A month ago, who would've guessed that having Jimmy Hoffa in your "Next Michigan Coach" pool would've given you a better shot at the kitty than the guy who drew Les Miles?
Yup, this Michigan coaching search is quickly becoming a disaster. A harmless process that once started with a few fleeting glances in the direction of Miles now seems destined to end with a handful of stalking charges and a subpoenaed Facebook account. Needless to say, things have not gone well. Perhaps the only question remaining -- aside from the zillion other questions remaining -- is whether the Wolverines will have a new coach before the general election of 2008.

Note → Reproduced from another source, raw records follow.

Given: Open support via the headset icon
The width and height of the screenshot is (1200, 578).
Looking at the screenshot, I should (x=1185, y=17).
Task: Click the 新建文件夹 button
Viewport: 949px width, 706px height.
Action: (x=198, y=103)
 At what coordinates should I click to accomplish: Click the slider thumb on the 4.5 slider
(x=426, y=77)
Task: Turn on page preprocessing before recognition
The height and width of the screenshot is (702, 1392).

No, folks, this isn't the kind of thing that Oprah Winfrey can sway -- the Michigan athletic department is in a pickle, and perhaps in a state of denial. The Wolverine brass is probably just as confused as you and I, asking the same things we'd wonder if staring down the abyss along the Big Blue sideline: how freakin' hard is it to find someone to coach MICHIGAN? Doesn't our strong recruiting pipeline and track record for developing NFL talent stand for something? Why is nobody jumping to get our job? And at what point do we start taking résumés from Monster.com?

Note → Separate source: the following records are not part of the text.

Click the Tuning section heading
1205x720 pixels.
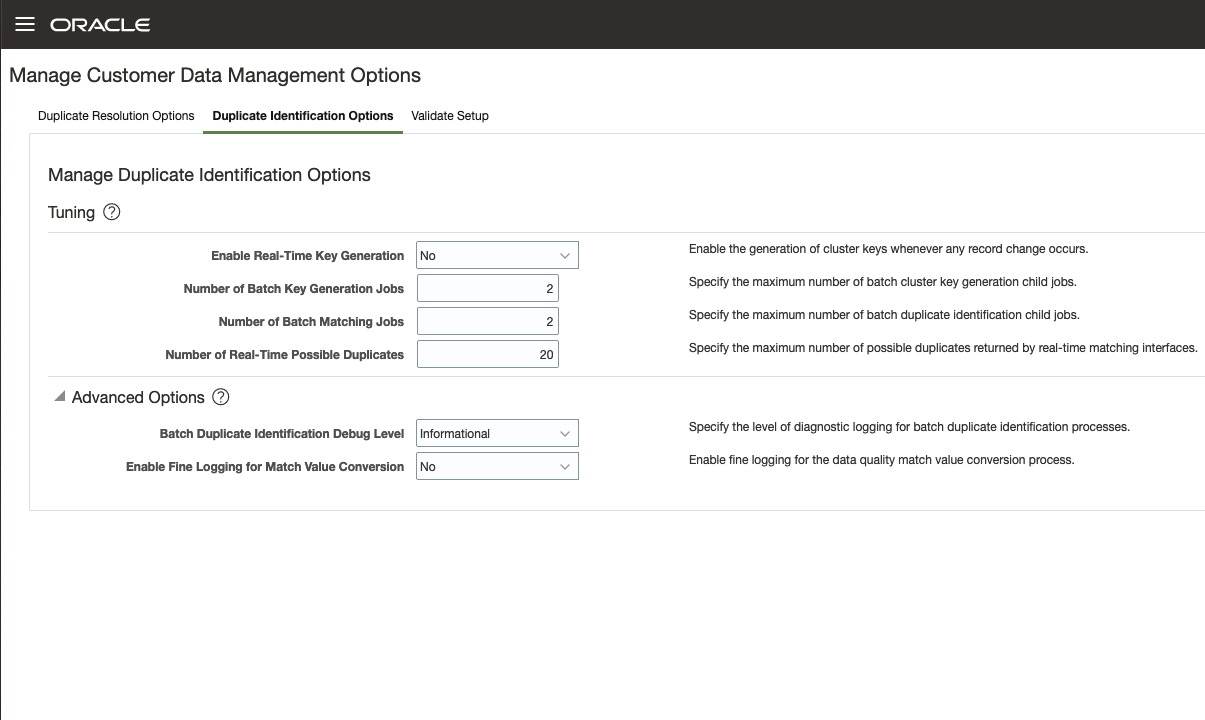[x=71, y=212]
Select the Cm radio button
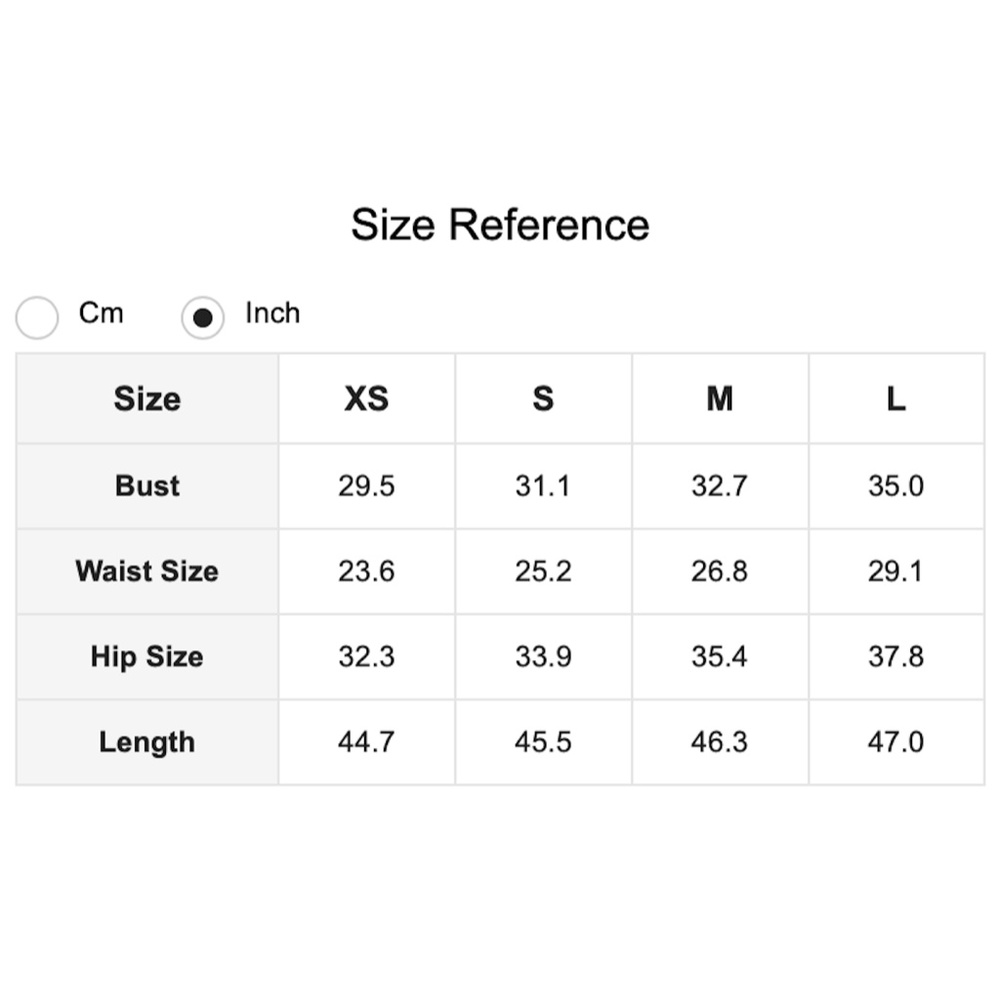Image resolution: width=1000 pixels, height=1000 pixels. [38, 318]
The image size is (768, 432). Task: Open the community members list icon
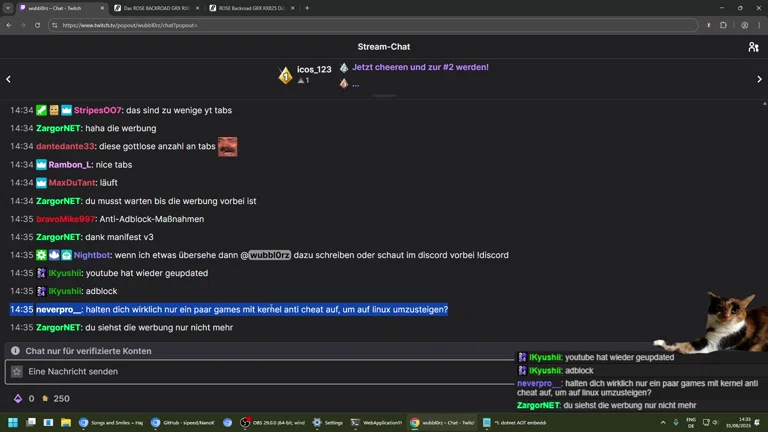click(753, 47)
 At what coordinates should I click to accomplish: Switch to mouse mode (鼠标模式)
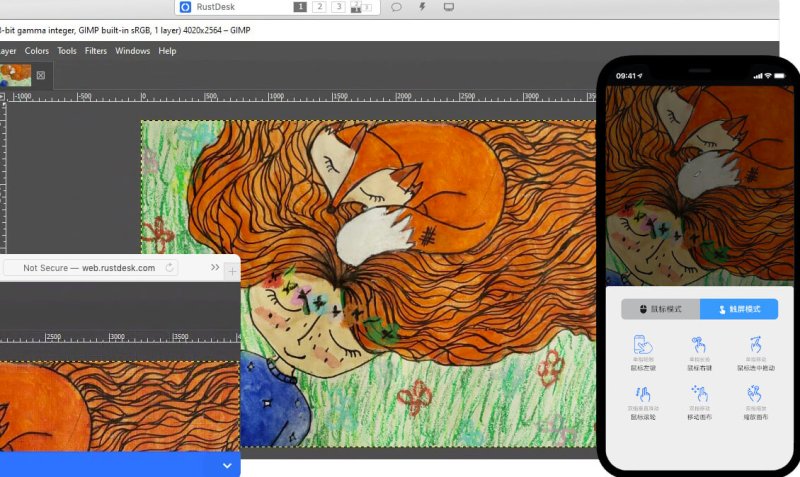point(661,309)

Indeed, the groundswell of confusion and awkwardness surrounding this vacancy is utterly confusing. With the carousel of Miles and Greg Schiano talk, it's almost like the entire scenario is an ad-libbed, runway plot akin to season six of 24. And the sheer pageantry of Michigan football -- the kind of thing that should make it any coach's dream job -- doesn't exactly have the Kavorka it once did.
So how do we explain this? I was hoping you could help me. In order to truly understand this situation, there are several gaping holes that need filling. Maybe it'd work better if we just branded it as "Michigan Mad Libs."
Simply fill in the blanks below, then pair up your words with the story at the end of the column. Send in your responses and I'll post the most insightful essay next week. It's the best I can do to make sense of this all.
1) Type of job2) Verb (past tense)3) Verb (past tense)4) Adjective5) Type of disaster6) Troubled celebrity7) A cardinal direction8) A different cardinal direction9) Reality television star10) Type of entertainer11) Current college football coach12) Type of liquor
I sat in front of my laptop this weekend brainstorming the answer to a predictably impossible question: assuming Tim Tebow is a real, actual superhero among us, who is his nemesis? It's a fair question. Batman had The Joker. Superman had Lex Luthor. Spider-Man had Green Goblin. Heck, every superhuman character ever conceived has had some equal and opposite foe capable of destroying him. So if Tebow is flying by night wearing a cape and a Heisman Trophy T-shirt, there MUST be some arch enemy out there capable of taking him down, right? Otherwise the Earth would've spun off its axis by now.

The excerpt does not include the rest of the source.